■ Assignment
Copy the following listing word for word.

-- Data for analysis follows --

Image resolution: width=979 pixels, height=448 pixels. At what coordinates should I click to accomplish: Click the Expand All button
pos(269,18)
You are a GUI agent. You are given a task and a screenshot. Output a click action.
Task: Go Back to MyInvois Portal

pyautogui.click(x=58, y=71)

-- Data for analysis concluded --

■ Answer section
Image resolution: width=979 pixels, height=448 pixels. At what coordinates should I click to accomplish: Click the Expand All button
pos(269,18)
You are a GUI agent. You are given a task and a screenshot. Output a click action.
Task: Go Back to MyInvois Portal

pyautogui.click(x=58, y=71)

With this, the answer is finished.